In general, Catabal is a great cat. She's not a lap cat and doesn't like to be petted for long periods of time, but she rubs against my legs, follows me around the apartment, sleeps on the bed with me at night, etc. She's affectionate, just not in the super touchy-feely way (except when I first get home from work and she wants attention). She doesn't jump up onto counters or knock things over, doesn't relieve herself in weird places, nothing that raises major red flags.

The main problem I'm having is that she thinks my hands and feet are toys. I sort of get the feet thing -- if she's bored, she'll pounce while I'm walking from point A to point B, etc. I have a fairly small apartment but she likes to explore and be active, so if I'm not actively playing with her using toys, she finds other ways to amuse herself, like hunting my feet. It sounds like it's fairly common.

The hands thing is a bit more frustrating. If she's in a playful mood, I can't put my hands or arms anywhere in her vicinity without her frantically trying to grab onto them with her paws and bite. It's certainly not aggressive biting -- I can tell she's just playing, because she does exactly what she does with her toys -- but it's still biting. Half the time she seems to even lose interest in toys like Da Bird because she sees my hands waving the toys and she becomes interested in my hands instead. She only really likes toys on sticks or wands so she can hunt and chase them, so most of her toys involve me being on the other end waving them around. I tried a laser pointer and she couldn't care less about it. I don't know if her former owners encouraged playing with their hands or what, but once she decides she's interested in playing with my hands, it's a lost cause.

I did some research and tried a few of the suggestions I saw, like exaggerated yelling in pain when she bites, firmly telling her "No bite" in a raised voice and walking away and ignoring her, etc. Obviously distracting her with toys doesn't work because they involve my hands. It's only been three weeks since I got her, but I haven't noticed any change in her behavior at all. If I say "no bite" after she bites my hand or ankle and I get up to walk away, she'll just follow me and try it again, like she thinks I'm just playing a game instead of trying to get her to stop.

I think things will improve once I get a bigger place (and probably a second cat to help amuse her and hopefully release some of her play aggression), but I want some kind of solution in the meantime. I've read conflicting reports about blowing a short puff of air in the cat's face to annoy her when she bites me and hopefully she'll become conditioned to stop. I certainly don't want to make her scared of me, but I can't have her thinking she can bite me whenever she feels frisky, either.

This is hardly the worst problem in the world, but it's still annoying. Any suggestions are much appreciated. Thank you!
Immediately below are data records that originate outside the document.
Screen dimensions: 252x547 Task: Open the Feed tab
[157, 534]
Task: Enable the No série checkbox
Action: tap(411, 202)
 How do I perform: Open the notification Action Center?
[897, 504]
This is a pic of her, btw:


----------



## Nuliajuk (Oct 25, 2014)

This is not uncommon, unfortunately. Her previous people probably used their hands (gloved, no doubt) and feet as toys when she was a tiny kitten, and it seemed really cute. Then she became a full sized cat and it wasn't so cute any more. If she didn't live with other cats, that could contribute to a lack of inhibition as cats are good about letting other cats know when they've gone too far.
You need to use the fishing pole type of toy where the toy dangles from a string and your hands are well out of reach.
When she grabs your hand, go dead still and try to growl. If she tries to bite, push your finger into her mouth instead of pulling away. Pulling away will only encourage her to treat you like prey.
E.T.A.: the fact that she's a black tortoiseshell may be contributing. They are sort of notorious for having minds of their own!


----------



## TabbCatt (Mar 26, 2014)

stormydown said:


> It's certainly not aggressive biting -- I can tell she's just playing, because she does exactly what she does with her toys -- but it's still biting. Half the time she seems to even lose interest in toys like Da Bird because she sees my hands waving the toys and she becomes interested in my hands instead.
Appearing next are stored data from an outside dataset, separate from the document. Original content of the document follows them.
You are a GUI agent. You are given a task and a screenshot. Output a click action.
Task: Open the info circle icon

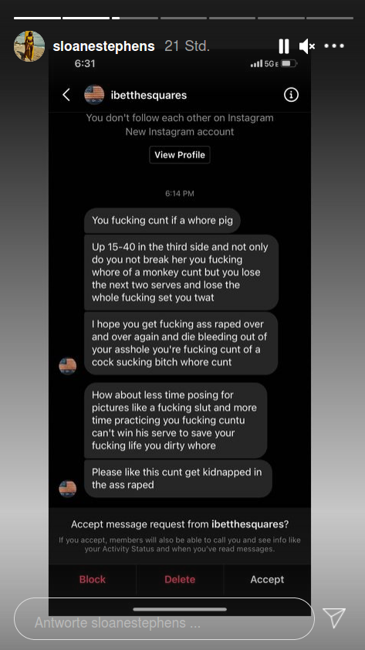click(291, 95)
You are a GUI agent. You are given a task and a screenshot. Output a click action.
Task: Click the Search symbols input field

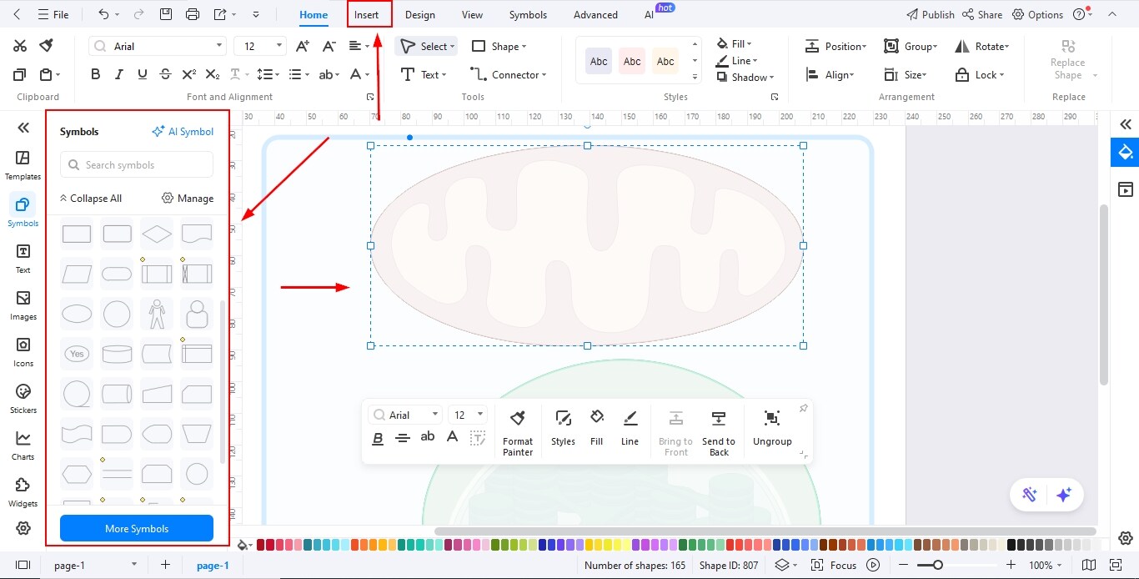(x=136, y=164)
I think this is called, "play aggression". Since you already have Da Bird, have you tried using other attachments they offer besides the fluttering feathers? My cats also tend to get bored with the "same-o" toys, so I buy a bunch of different lures on the end and switch them around to keep their interest. Catabal may like ground prey more like mice or bugs, especially if she's not much of a jumper to chase after feathers (or "birds"). 
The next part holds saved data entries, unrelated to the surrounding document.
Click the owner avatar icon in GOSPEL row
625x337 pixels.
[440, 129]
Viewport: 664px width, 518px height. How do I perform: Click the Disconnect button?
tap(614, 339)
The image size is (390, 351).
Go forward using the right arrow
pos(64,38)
When I play with my cats, I pretend to be the real prey. Don't hover the lure over their head or right in front of her face, but sprawl it onto your empty floor, and use jerky movements, slow and fast, to get her attention and then make it hide and scurry around the corners of your sofa (where she cannot see), and place a paper bag back there. Drag the lure on it so it makes some noise. If your Catabal is like my Maya, she won't be able to ignore that and will begin to stalk/pounce after her prey. You then can make her chase her toy to up to her cat tree, alongside baseboards, on top of your furniture, your bed, etc and get her to keep chasing her prey. Sometimes I follow a pattern but I keep active and will lure my cats all over my apartment to tire them out. Once they start literally panting and are forced to lie on their side, you know they've had a good, intense workout. Workout sessions can vary, however. An active cat may need more than a single play sesson (which typically last 20 minutes or so). Follow with her regular meal of wet food or a small treat, and she should be a calmer cat! If it's after a meal, usually my cats will groom and evenutally sleep. Hopefully after many play sessions like these, your kitty will decide her toys are far more interesting than your hands or feet, but once it starts up again, I think it's likely she's bored and has some excess energy that needs to be worked off.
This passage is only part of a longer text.